To calculate a free energy of solvation, we calculate \(-\Delta G_1\) in the picture above, or, equivalently, \(\Delta G_{solv}\) in this picture: fe-solvation.png We’ll do this by transforming the system through a set of unphysical (alchemical) step, that connect two physical states and use AWH to move dynamically between the states. (see J. Chem. Phys. 154, 204103 (2021) for details). In a single simulation \(\lambda\) moves dynamically using Monte Carlo, a bias potential is added to \(\lambda\) to achieve uniform sampling. Hamiltonian difference are computed to all the other \(\lambda\) values

The free energy difference can be calculated directly if the \(\lambda\) states are close enough. The term ‘close enough’ here means that switching between the two states should be possible in both directions and some of the configurations of the system should be allowed in both states (i.e. the states should share some parts of phase space).

The most obvious value for first and last \(\lambda\) point would be \(\lambda=0\) and \(\lambda=1\). These end states, however, usually have very few system conformations in common: they share very little phase space. Because of this, we will never see enough transitions from one state to the other and the free energy computations will never converge in this case. That is why the transition is usually split into several intermediate unphysical states: fep-coupling.png with as many \(\lambda\) points as possible for the convergence between two nearby states (i.e. values of \(\lambda\)). We will therefore effectively ‘slowly’ turn on (or off) the interactions between the solute and the solvent. Then we will process the data from all these simulations, comparing the nearby values of \(\lambda\).

Here we will use 13 \(\lambda\) points: 0, 0.1, 0.2, 0.3, 0.4, 0.5, 0.6, 0.7, 0.8, 0.85, 0.9, 0.95 and 1. Combining the results of all the \(\lambda\)-point will give us the total difference in free energy (i.e. the difference between the states with \(\lambda=0\) and \(\lambda=1\)).
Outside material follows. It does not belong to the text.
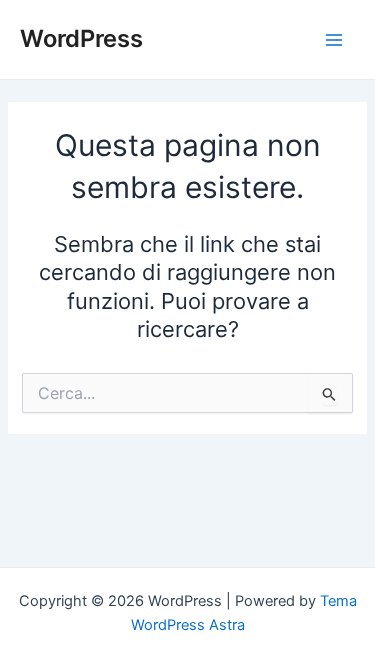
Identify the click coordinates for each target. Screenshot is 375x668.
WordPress (81, 38)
Compare to the state-of-the-art way of doing the free energy perturbation simulations, we will take one shortcut in this tutorial. We will turn off both the electrostatic (Coulomb) interactions and the Van der Waals (Lennard-Jones) interactions at the same time. For high-quality results, these stages are normally separated, but here we will do both of them at the same time for expediency. GROMACS uses ‘soft-core’ interactions to make sure that while the normal (Lennard-Jones and Coulomb) interactions are being turned off, there will never be two point charges sitting on top of each other: this is achieved by turning on an interaction that effectively repels particles at intermediate \(\lambda\) points (in such a way that it cancels out from the free energy difference). For details on the soft-core interactions see here.

## Preparing the system Look for a file named topol.top, and a very basic coordinate file named ethanol.gro in the input files folder. This topology uses the OPLS force field and defines an ethanol molecule, and includes the definitions for SPC/E water, that will be used for solvation.
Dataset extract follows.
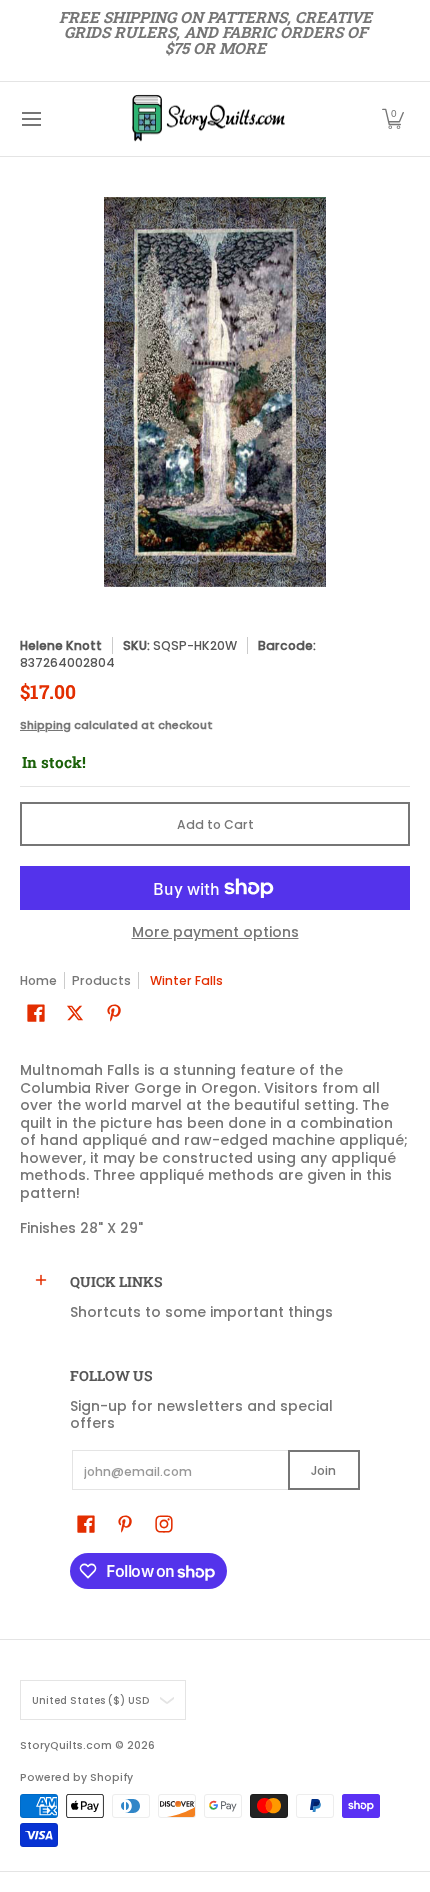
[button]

!cat input_files/topol.top
!cat input_files/ethanol.gro

Question: Take a look at the topology file topol.top. For the ethanol molecule definition, can you find which atoms are there, and how they are connected? Note, that we use standard OPLS atom types for the atoms in ethanol. These parameters were borrowed from the threonine side-chain, which has the same structure as the ethanol molecule. For more complex organic molecules one will have to look or to generate appropriate topology and coordinate files.

Before we start preparing the system, let us introduce a small piece of code that will allow us to interact with the command shell and filesystem:

import os,shutil

#simple function to write mdp files
def write_mdp(mdp_string, mdp_name, directory):

#get the path to the working directory

#path to gromacs files
if not os.path.isdir(output_files):
%cd output_files

The write_mdp(…) function, defined here will be used to create mdp configuration files directly from this notebook. With all input files copied to the working directory, we can safely start working. Note, that you can always reset this tutorial by deleting the ‘output_files’ folder and executing the box above. Below, all the lines starting with ! indicate the shell commands.

First, we need to define the simulation box, which later will be filled with water solvent. The box should fully incorporate the solute with some space to spare:

!gmx editconf -f ethanol.gro -o box.gro -bt dodecahedron -d 1.2

This sets up the simulation box as a rhombic dodecahedron with a minimum distance between the solute (the ethanol molecule) and the box edge of 1.2 nm. The rhombic dodecahedron shape of the box provides more effective packing of periodic images in comparison to rectangular boxes and hence, fewer water molecules are needed to separate the periodic images of the ethanol molecule. See the [GROMACS manual] (http://manual.gromacs.org/current/reference-manual/algorithms/periodic-boundary-conditions.html) for illustrations of this box shape and how its periodic images are arranged.

The gmx editconf command defines the box, without adding the solvent to it. The later is done by the gmx solvate command below.

!gmx solvate -cp box.gro -cs -o solvated.gro -p topol.top

This will fill the box we created on the previous step with water molecules (roughly 500 of them). The solute will be taken from the file listed in the -cp option. The -cs option can be used to specify the template system that contais solvent molecules only. Leaving it blank will make GROMACS use the default solvent layout. The command will add the coordinates for the water molecules to the end of the gro file and will update the topology. You are strongly encouraged to investigate corresponding files.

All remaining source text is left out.